Sanders makes clear he wants to restore progressive taxation and a higher minimum wage ($15 an hour). To this he adds free healthcare and higher education in a country where inequality in access to education has reached unprecedented heights, highlighting a gulf standing between the lives of most Americans, and the soothing meritocratic speeches pronounced by the winners of the system.
Savor that last part, the part about the “gulf standing between the lives of most Americans and the soothing meritocratic speeches pronounced by the winners of the system.” The Clintons stand on the far side of that gulf with their huge fortune, their enormous foundation, and the hedge fund set up for their son-in-law whose meritocratic standing is open to serious question.
The last few weeks have sharpened our understanding of the differences between Sanders supporters and supporters of Hillary Clinton. Clinton is part of the neoliberal consensus described in Piketty’s article, which has governed the elite hive mind for decades. Sanders represents a break with that ideology. He is in the tradition of Franklin D. Roosevelt, the New Deal President, who established the US welfare state that was torn down by the neoliberals. Piketty too represents a break with the neoliberal consensus.
It is instructive to see where this divide lies. Take, for example, Paul Krugman. He is 62 years old, compared with Piketty, who is 44. Krugman is certainly liberal, but he has made it clear that he favors the incremental approach of Hillary Clinton. Krugman was trained in the mathematical school of economics, and even today insists that the use of mathematical models based on past history should be the central method of the discipline. Piketty was trained in the US, and is really good with those math techniques. However, he doesn’t accept the standard approach to the area, which he claims is closer to an ideology than a science. Instead, he adopts the methods of the social sciences. His book is a triumph of dogged efforts to read and understand 200 years of wealth and income inequality in Europe and the US.
Over the past several weeks Krugman has praised Clinton’s stand on Obamacare and financial regulation, and has derided Sander’s policies on both issues. He claims that Sanders cannot implement his plans and that they are somehow flawed. His comment sections are full of shocked people. Some call names, but many have more substantive issues: Krugman supported single payer in the past, and called for stronger financial regulation. Now he claims neither is possible.
What Krugman means is that the Republicans will never allow any tax increases. It’s that simple. He asserts that the ideas of Piketty and Sanders are never going to be possible because taxes cannot be raised. He accepts as a fact that there is no practical way to undo wealth and income inequality, that these are the immutable facts of our new normal. That is the dividing line between the neoliberal and the progressive wings of the Democratic party. One side says we need higher taxes and a larger social commons, areas of life not dominated by the rich people sucking up as much profit as possible. The other says we have to settle for whatever the rich will give us.

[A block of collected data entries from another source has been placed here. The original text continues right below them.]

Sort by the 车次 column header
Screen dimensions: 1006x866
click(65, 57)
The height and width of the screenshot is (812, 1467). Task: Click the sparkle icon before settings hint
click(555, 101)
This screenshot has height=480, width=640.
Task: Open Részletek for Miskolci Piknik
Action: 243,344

Krugman and most of the Democratic establishment is on one side of that line. And it isn’t an age thing. There are plenty of young wonks on the move who work inside the neoliberal consensus. Piketty and Sanders are on the other. And this isn’t an age thing either. There are plenty of people in all age groups, from Millenials to white-haired Boomers, who agree with Sanders.
This is the fight in the Democratic Party. Either you believe that we can change our government and our economy to work for all the people and not just the few, or you believe that we are doomed to remain under the thumb those who rule us from the far side of the money gulf with their laughable claim that they are the meritocracy and not a plutocracy.